Aymer made no answer. He set his white teeth firmly, took a steady stand on the turf at either side of the tiny stream, and stooped over the stone. Never could he have lifted it at any ordinary moment, though he was as strong a young fellow as any of his years; but now excitement and sorrow made him twice as strong as usual, and with a shout he raised the stone, and let it splash into the water.

Clarice moved, uttered a terrible scream, and then lay silent.

Lizzie was down beside her now. "Oh, Aymer, I do think she is dead; I do, indeed. Oh, poor mother!"

"No!" shouted Aymer, almost fiercely. "Don't say that! It is her knee that is hurt, and she is cold from lying in the water. It's well her head was on the bank."

He was examining the child's knee as he spoke, and his face was pale and his hands trembling, both from the strength of his feelings and the tremendous exertion he had just made.

"The stone lay here; she's not injured anywhere else. The ground is soft, or her leg would be ground to powder. Is it broken, Lizzie?"

"I don't know, it looks terrible. What are we to do now? How can we ever get her home?"

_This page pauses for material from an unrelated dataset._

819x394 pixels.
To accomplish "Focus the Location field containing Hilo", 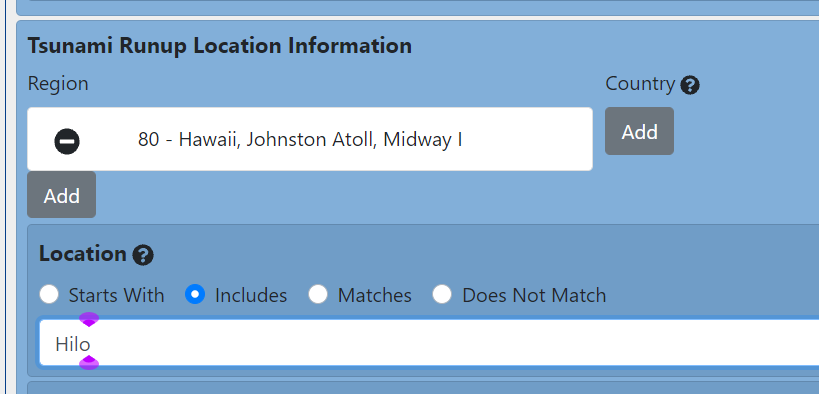I will click(429, 343).
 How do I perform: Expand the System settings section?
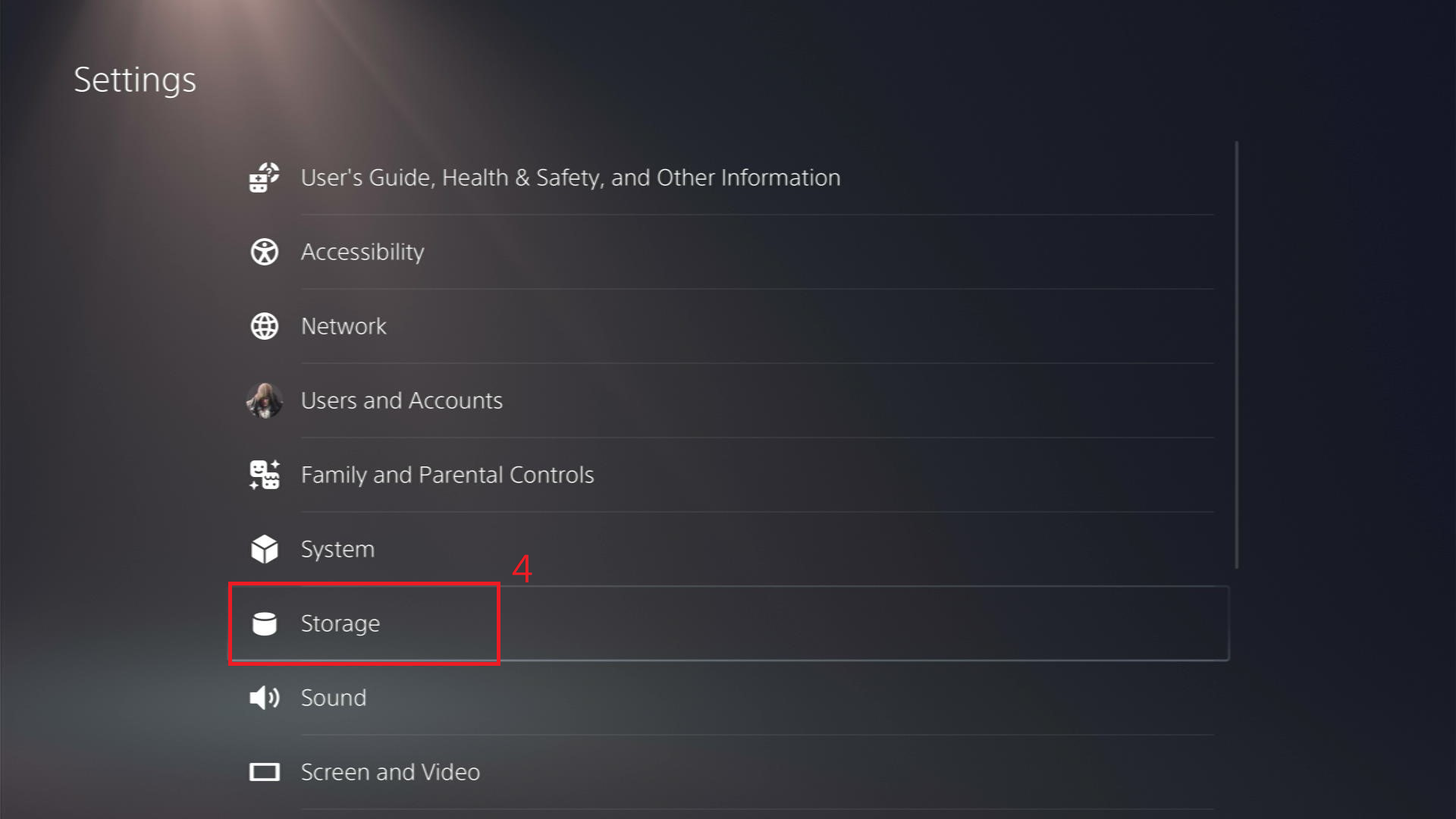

Aymer raised himself; stood upright, and turned to calculate the height of the bank. On the edge above him knelt poor little Guy, his dark blue eyes fixed on Clarice in utter misery.

"Clarice is not killed, Guy. My poor little chap, don't look so miserable!"

"Aymer, if she is killed, I hope the police will take and hang me! For it was because I stood on the stone. She jumped down, and then stood calling me to jump too; but it looked so steep, and I felt the stone going and went back—and then it fell, and Clarice screamed, and—oh, Nelly, Nelly!"